Your instructions: Write the next part of the passage on enterprise digital transformation and risk-taking, picking up after its final sentence.

Document extract:
________________________
Digital transformation of enterprises can strengthen innovation dynamics and thus increase risk-taking levels.
In the context of the digital economy, the living environment faced by enterprises is more severe. To improve sustainable development ability and long-term competitiveness, it is undoubtedly a “favorable” choice to promote the improvement of limited resource allocation efficiency. Through the application of digital technologies, enterprises can obtain a large amount of information from the whole chain of “production–supply–marketing” and analyze it to effectively reduce the information asymmetry between the upstream and downstream of the industrial chain and achieve the optimal allocation of resources in the entire supply chain [36]. The improvement of resource allocation efficiency can effectively reduce the production cost and management cost of enterprises, thus avoiding the financial risk of enterprises. In addition, through digital transformation, enterprises break down business boundaries and organizational boundaries of enterprises and build flexible organizational forms. At the same time, the development of enterprise intelligence replaces the low-end labor force, improves the skill demand of the labor force, and optimizes the human capital structure of enterprises. With the improvement of human capital and high-quality knowledge capital, enterprises can quickly adapt to changes in the enterprise environment through self-learning and inter-group learning, thereby optimizing the factor resources they possess and reducing the strategic risk of the enterprise. Therefore, the digital transformation of enterprises promotes the improvement of resource allocation efficiency, and the optimization of enterprise’s factor allocation disperses risks to a certain extent, so that the risks faced by enterprises are not huge, and so enterprises do not need to urgently improve their risk management capabilities.
________________________
Given information:
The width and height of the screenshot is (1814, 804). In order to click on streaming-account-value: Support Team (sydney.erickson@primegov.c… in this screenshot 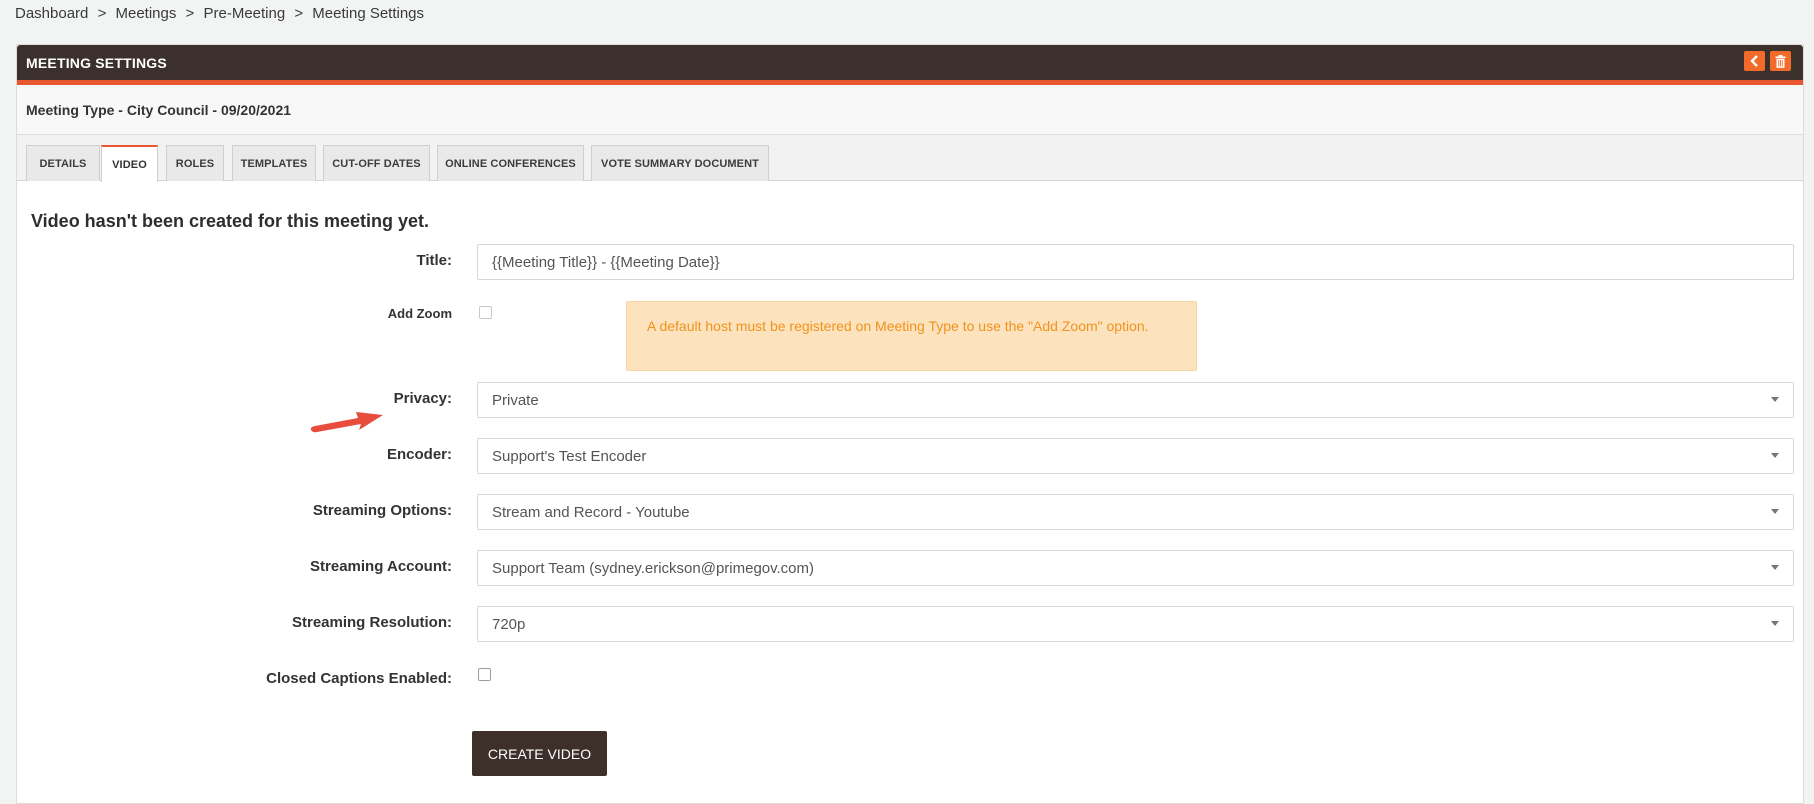, I will do `click(654, 568)`.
________________________
Result below:
Hypothesis 4. 
The digital transformation can improve the efficiency of resource allocation, but the efficiency of resource allocation transmits the inhibitory effect of digital transformation on risk taking.
Digital transformation of enterprises can effectively increase enterprise value and thus improve enterprise risk-taking. In essence, an enterprise is a system for creating, transmitting and acquiring value. In the era of material economy, the way for enterprises to obtain value is to achieve large-scale development efficiency based on the specialized division of labor, so as to obtain long-term returns, and the development of intelligence has profoundly changed the value model of enterprises. Digital transformation promotes the nature of all-round changes in enterprises, and systematically empowers all aspects of enterprise operation and management, such as production and operation optimization, product or service innovation, and format transformation, so that the intrinsic value of enterprises is continuously improved [5] and the anti-risk ability of enterprises is enhanced. What is more, enterprises with better digital transformation can convey information about their internal operation status to the outside world by taking advantage of their digital advantages, thus attracting a large number of investors and obtaining sufficient resources investment, which in turn improves their risk-taking ability.
Hypothesis 5. 
Digital transformation of enterprises can improve the level of enterprise risk-taking through value-enhancing.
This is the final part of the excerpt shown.